Нэнси, естественно, провела меня по всей галерее, показывая новинки. Они и в самом деле были хороши, особенно одна, небольшая картинка в таких смугло-розово-золотистых тонах. Молодая девушка сидит, облокотившись о подоконник, над ней свисает ветка березы, за окном какие-то поля, поля. И что-то во всем этом такое безмятежное, с легкой грустинкой...
– Когда я ее только увидела, Лиз, – защебетала Нэнси, заметив мое внимание к картине, – ты не поверишь, я тут же подумала о тебе. Она даже чем-то на тебя похожа, не замечаешь? Что-то такое в глазах, в выражении лица. Это, кстати, русский художник, может быть, поэтому? И настроение здесь такое – я всегда именно так себе Россию и представляла. Девятнадцатый век, конец. Русская пастораль – сейчас исключительно входит в моду. Я даже хотела специально тебе позвонить.

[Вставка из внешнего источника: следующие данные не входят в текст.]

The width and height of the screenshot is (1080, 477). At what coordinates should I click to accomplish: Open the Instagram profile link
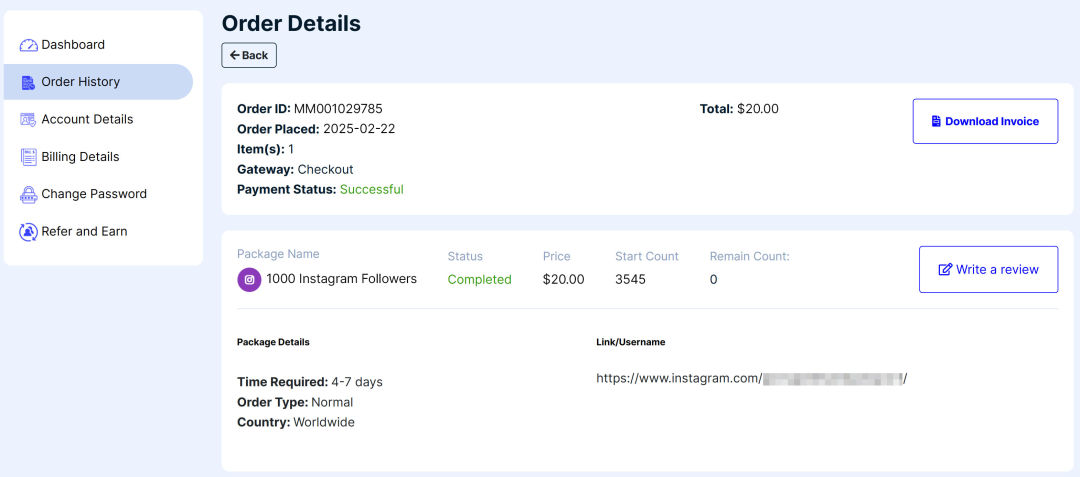(750, 379)
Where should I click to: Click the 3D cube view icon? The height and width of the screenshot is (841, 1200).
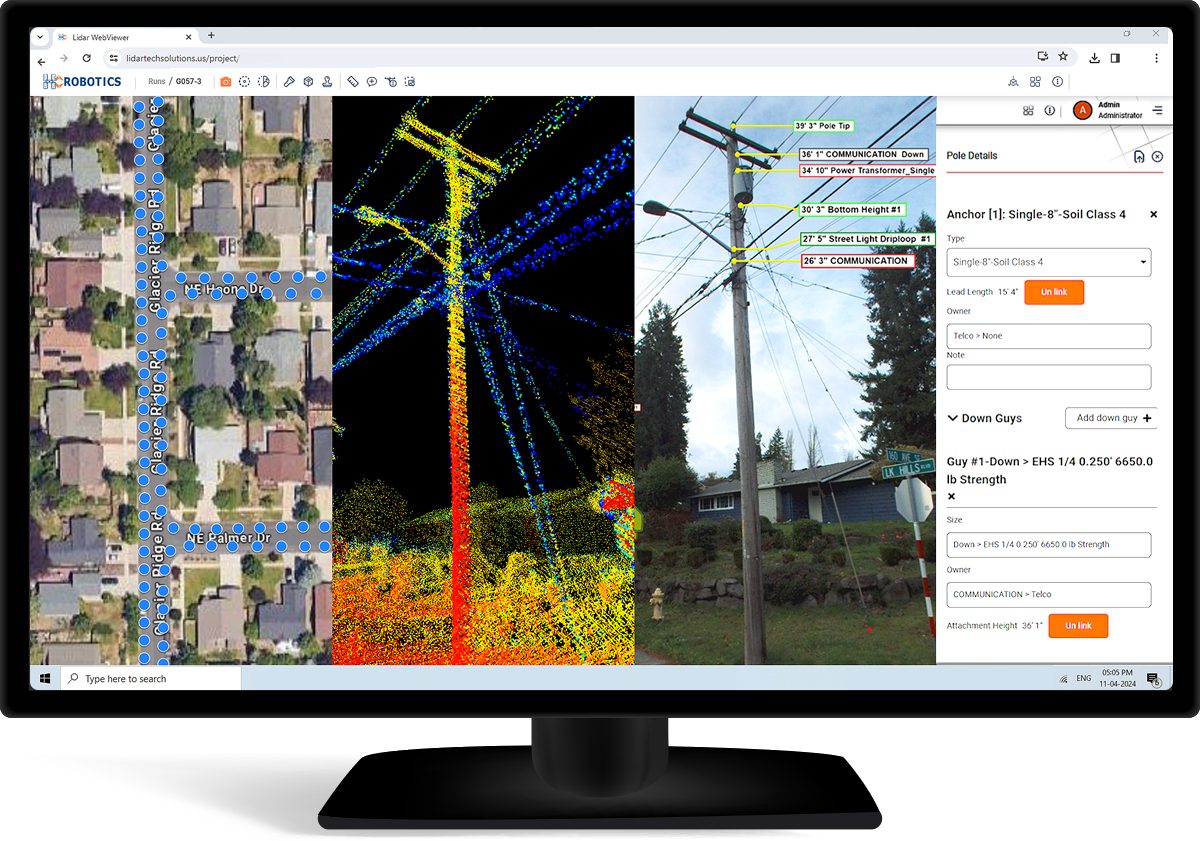[x=308, y=82]
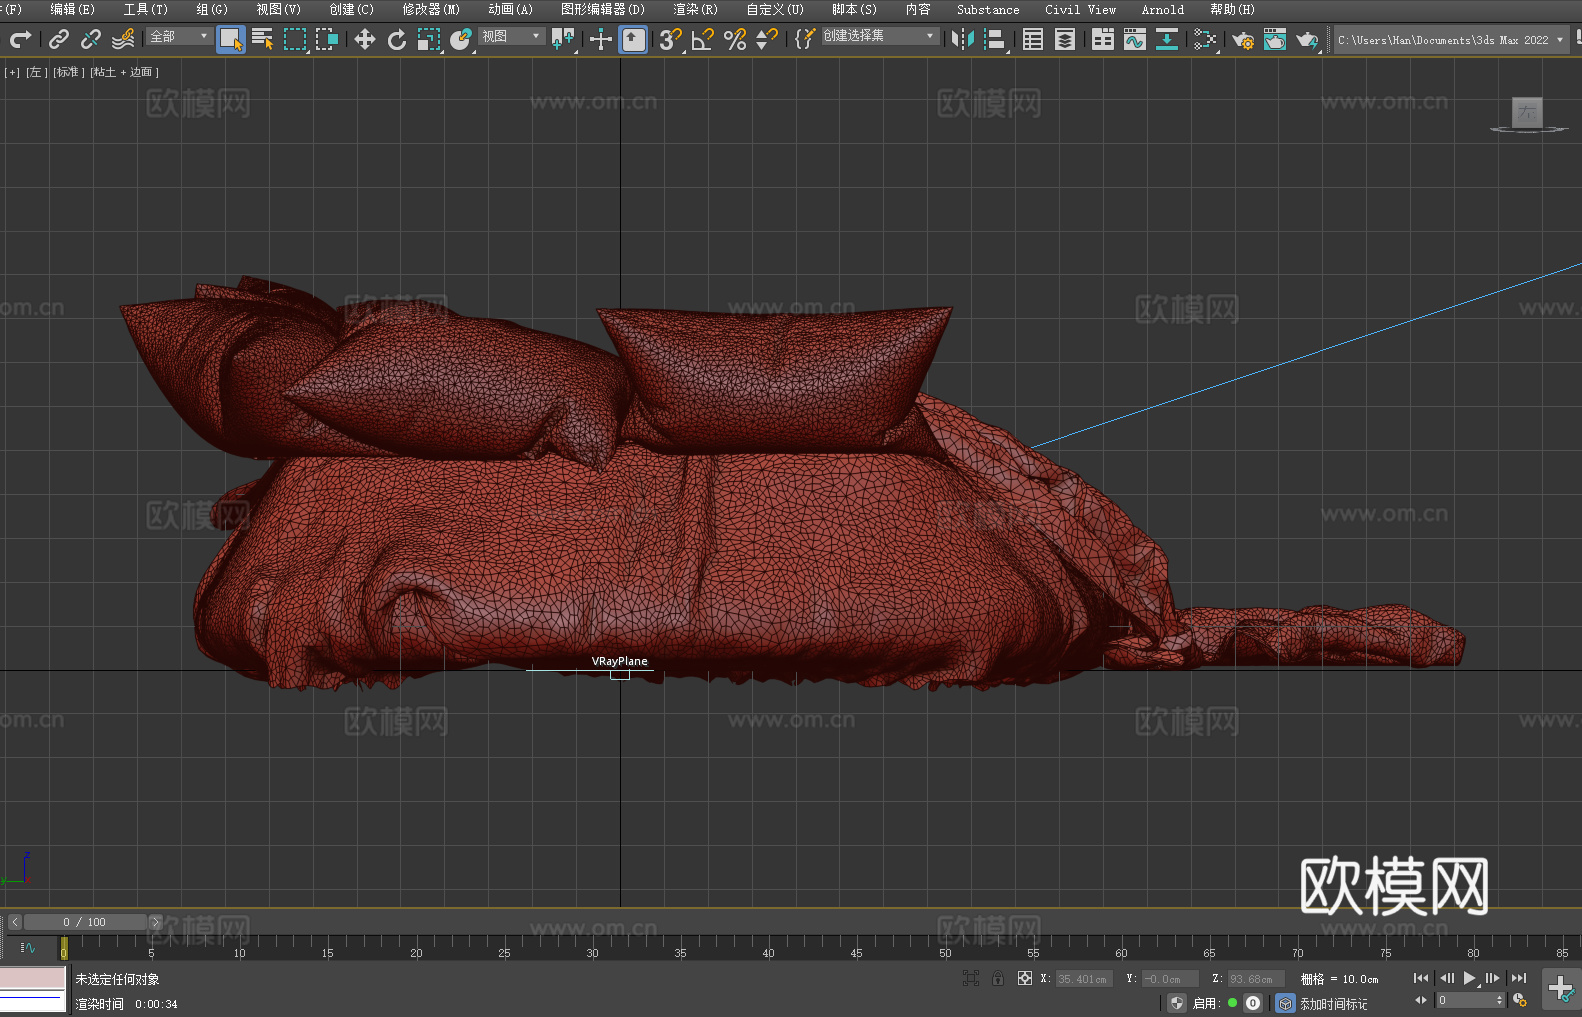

Да, Нэнси умеет продавать свои картины. Хотя я в других обстоятельствах и так бы задумалась – картина действительно пришлась мне по душе. Я бы повесила ее в своей спальне, чтобы видеть, только проснувшись... Да что уж теперь... Но надо отдать Нэнси должное – она ведь и в самом деле угадала, что мне понравится. Из вежливости я спросила о цене.
– Вообще-то она стоит пять с половиной тысяч, дорогая, это же позапрошлый век, и очень хороший художник, обрати внимание на технику, но тебе – только тебе, потому что вы с ней так похожи, и я хочу, чтобы она попала в хорошие руки, – тебе я отдам за четыре. Даже за три восемьсот, потому что еще не успела сделать новую раму.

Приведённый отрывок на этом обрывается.